Dennis Brian Close
February 24, 1931, Rawdon, Leeds, Yorkshire
September 14, 2015, Baildon near Bradford, West Yorkshire, (aged 84y 202d)
Left hand bat
Right arm medium, Right arm offbreak
Forward short leg
More stories have been told about Brian Close, or to be precise his eccentricities, than probably any postwar cricketer except maybe his fellow-Yorkshireman Fred Trueman. Close's courage, batting against the fastest bowling or fielding at short leg, was legendary. Seemingly impervious to pain himself, he used to say to anyone who flinched, or rubbed a bruise: "How can the ball hurt you? It's only on you for a second." On the one known occasion when he was hit by such force that he was knocked off his feet - by a short-arm pull by Hampshire's Danny Livingstone at Portsmouth - Close, sprang up and dismissed the slips and wicketkeeper (who were running towards him in concern) with an angry wave. Because he always tried to play the type of innings he considered the position of the match required, Close's record did scant justice to his talent, which was huge. He was a notably unselfish cricketer, a factor in the respect he won as Yorkshire, Somerset, and briefly, England captain, and the success his teams enjoyed. He was as stubborn as he was unselfish, however, and invariably found a pretext for a dismissal through some outlandish stroke. One from which the Yorkshire dressing-room derived most pleasure came when he was caught off a snow-gathering top-edge as he tried to pull John Price, the Middlesex fast bowler, into the Warner Stand at Lord's: "I had it covered for everything but uneven bounce," was Close's indignant explanation.

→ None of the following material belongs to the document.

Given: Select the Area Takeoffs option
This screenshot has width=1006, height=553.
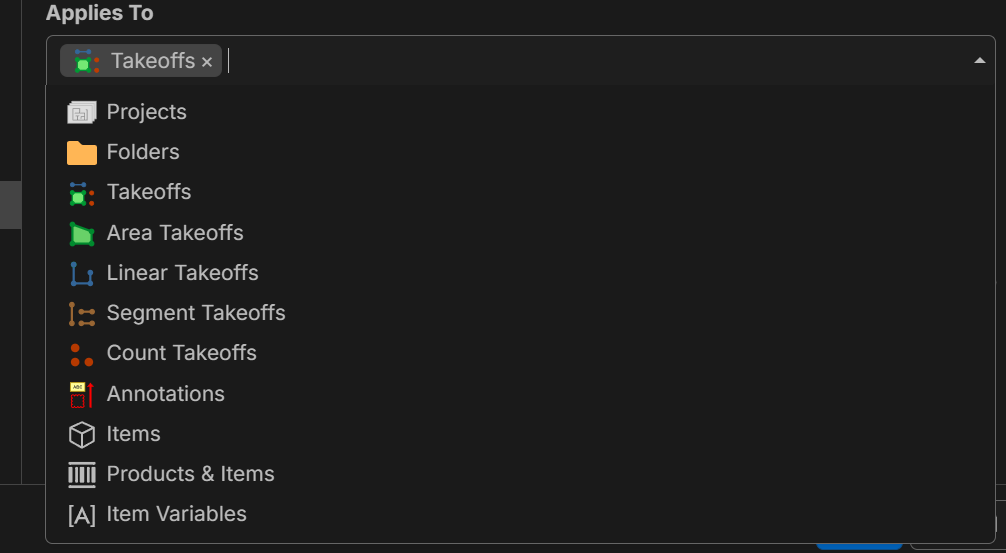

Of legendary toughness, Brian Close still holds the record for the youngest player to represent England, when, after a superb allround first season with Yorkshire, he was picked to play against New Zealand in 1949 at the age of 18. He never fully realised the promise of that first season, in and out of the England side over the next 27 years. Batting left, and bowling right-handed, he completed the double in 1949, the youngest player to do so. As a batsman he could defend with great obduracy, but could attack thrillingly, although not always wisely. He bowled medium-pace and offspin, with more consistency than his batting. He lost favour with the England selectors after trying to hit Benaud out of the attack in the 1961 Old Trafford Test, but returned to take England to the brink of victory in the 1963 Lord's Test against the West Indies. In this innings, his highest in Tests, he used unconventional tactics, coming up the wicket to the West Indies pace bowlers. He captained Yorkshire and England with success, but lost the England position after using delaying tactics in a county game. Later internal politics saw him move from Yorkshire to Somerset for the final years of his career. He was famous for his fearless fielding at short leg, where he would rarely duck or move to avoid a hard hit ball. He was also known for his courage against fast bowling, memorably so in 1976, when he was recalled at the age of 45 to face the fearsome West Indies pace trio of Holding, Roberts and Daniel. Subjected to a barrage of short-pitched bowling on the Saturday of the Old Trafford Test in less than favourable light, Close never flinched, and, as always, refused to rub the bruises when hit. In later years he played in the Lancashire League then returned to Yorkshire, and much controversy as chair of the cricket committee. He was an England selector in the late 70's.